> [Questions to answer]:
1) From the passage on production laws, copy the wording from "These aren’t suggestions." up to and including "Math with miracles.".
2) Answer these questions using the passage on production laws:
(a) What does the law of variation say?
(b) According to Brooks's Law, what effect does adding manpower and materials late in a project have on its duration?
(c) Which two laws does the passage say you abandon when you dissolve logic to make dates look achievable?

======== Excerpt to read

Think about the five production laws that govern how projects actually flow. Little’s Law says limit work in process, rightsize batch sizes, adjust procurement to meet dates on a rhythm, do quality work as you go, and finish as you go. The law of bottlenecks says identify and optimize constraints systematically. The law of variation says reduce variation to improve flow. Kingman’s formula says improve cycle times on a rhythm with consistent capacity and reduced variation. Brooks’s Law says adding manpower and materials late in a project increases duration instead of decreasing it.
These aren’t suggestions. They’re not guidelines. They’re laws. You can’t violate them and expect success. When your project hits variation and you respond by throwing more crews at it, you’re violating Brooks’s Law. When you shift isolated pieces of the schedule instead of moving everything together to maintain rhythm, you’re violating the law of variation and Kingman’s formula. When you dissolve logic to make dates look achievable, you’re abandoning Little’s Law and the law of bottlenecks. You’re replacing production laws with hope. Math with miracles.

================
======== Data

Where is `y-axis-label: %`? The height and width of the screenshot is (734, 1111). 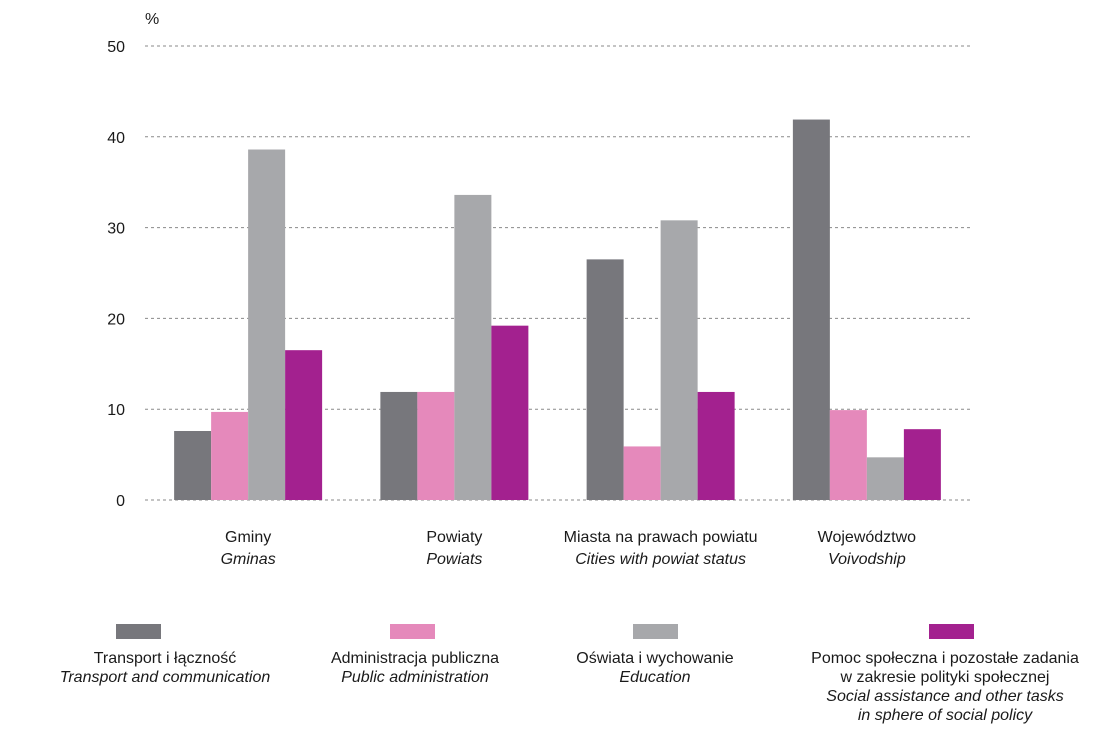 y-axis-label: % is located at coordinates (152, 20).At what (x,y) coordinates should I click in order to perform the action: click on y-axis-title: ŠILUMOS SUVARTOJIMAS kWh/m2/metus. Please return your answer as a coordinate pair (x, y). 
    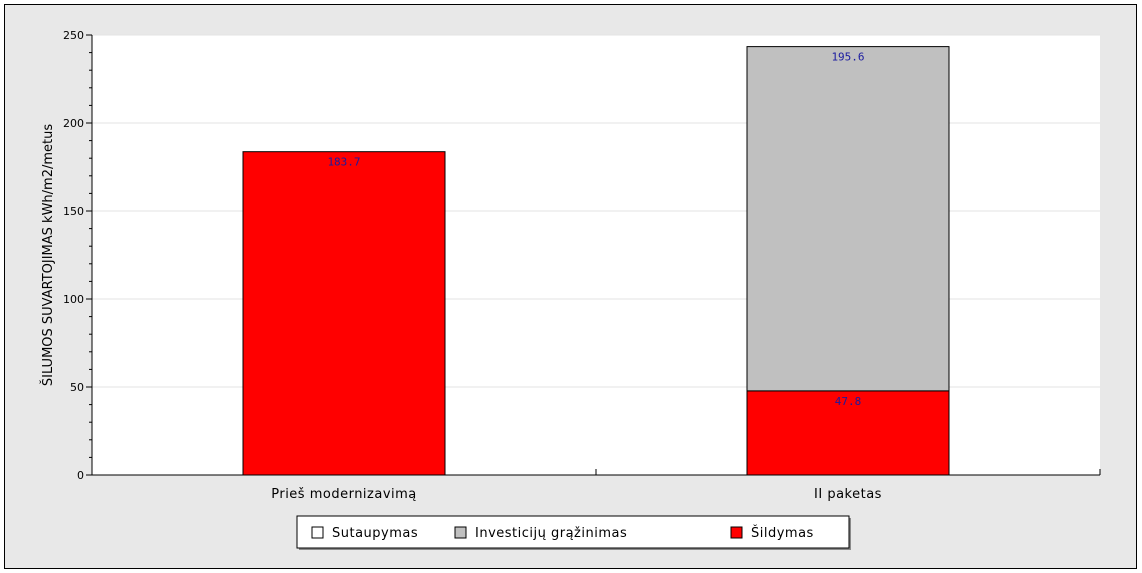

================

> [Your written answers]:
1)
These aren’t suggestions. They’re not guidelines. They’re laws. You can’t violate them and expect success. When your project hits variation and you respond by throwing more crews at it, you’re violating Brooks’s Law. When you shift isolated pieces of the schedule instead of moving everything together to maintain rhythm, you’re violating the law of variation and Kingman’s formula. When you dissolve logic to make dates look achievable, you’re abandoning Little’s Law and the law of bottlenecks. You’re replacing production laws with hope. Math with miracles.

2)
(a) Reduce variation to improve flow.
(b) It increases the duration instead of decreasing it.
(c) Little's Law and the law of bottlenecks.